Measures and trial outcomes
This is a caregiver-reported tool (17-items) designed to identify exposure to childhood adversity and stress factors that may lead to toxic stress and negative health outcomes. The number of endorsed events are summed up (0–4+) to identify risk level for toxic stress and potential symptomatology. The PEARLS is available in English and Spanish. It will be collected at baseline and at each time period. The tool has high face validity with validation phase comprised of cognitive interviews and item wording refinement with parents/caregivers, physicians, and clinic staff [6, 48].
ACE-related health conditions checklist
This state-sponsored list includes 25 ACE-associated health conditions . Physical conditions include asthma, allergies, and unexplained somatic symptoms such as headaches. Mental health related conditions include aggression, depression, ADHD, and anxiety. This information will be obtained from the FQHC’s EMR system. Data will be collected at baseline and at each time period.
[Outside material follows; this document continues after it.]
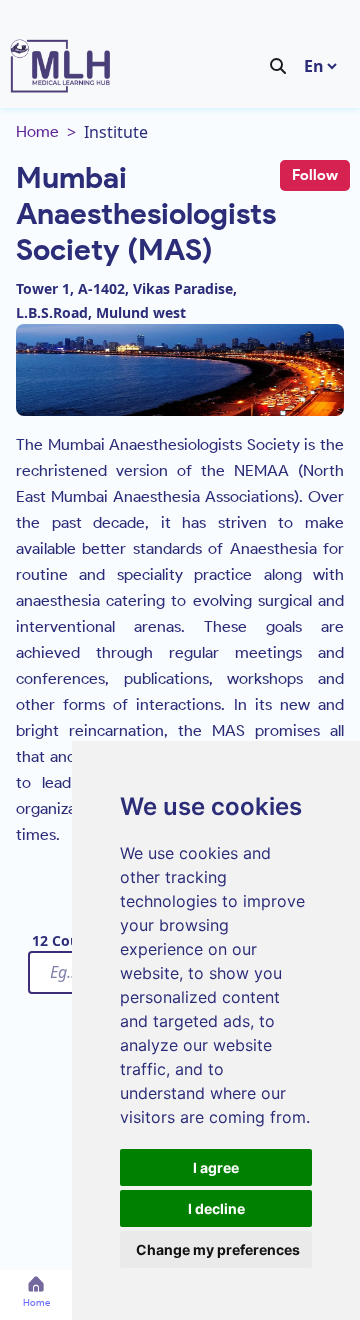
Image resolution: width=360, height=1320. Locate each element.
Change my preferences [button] (218, 1249)
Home (37, 131)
Pediatric Symptoms Checklist (PSC)
This is a caregiver-reported tool measuring children’s psychosocial functioning, which assesses externalizing, internalizing, attention problems, and parenting challenges . Parents select responses as “not at all” = 0, “somewhat” = 1, “and very much” = 2. A score of 9+ indicates child is “at risk and needs further evaluation.” Measure is taken at each time period of the pilot trial. See trial outcomes in Table 1.
All data will be shared between the PI and partner FQHC through password-protected de-identified files that will be saved on a secured network at the PI’s institution to minimize risks.
Sample size and power calculations
The clinical trial was powered using the outcome measure of ACE screening “reach” using the approach as described in Hussey and Hughes . Power calculations were estimated for this pilot trial that is aiming to assess the feasibility and acceptability of the ACE implementation strategy and establish an effect size for the achieved ACE screening rate (trial reach) to be used for planning a larger definitive implementation and effectiveness trial. Selected clinics will offer sufficient flow of wellness child visits per month and number of service providers to reach the estimated sample size. The analysis assumes that the 5 clinics will implement the intervention with 6 steps (time periods lasting 10 weeks each) and the same minimum number of children per clinic will be seen during each step. The coefficient of variation for the generalized linear mixed model (GLMM) to be used in the analysis is assumed to be 0.5. Using summary data provided by our health care partner, an estimated 59 child health visits will occur at each clinic per 10-week time period. We used this sample size of 59 per clinic per trial step (n = 1770 total well-child visits), as well as a more conservative sample size of 30 per clinic per step (n = 900 total well-child visits), to estimate the minimum detectable differences in ACE screening rates at a power of 80% and testing at a 2-sided alpha = 0.05.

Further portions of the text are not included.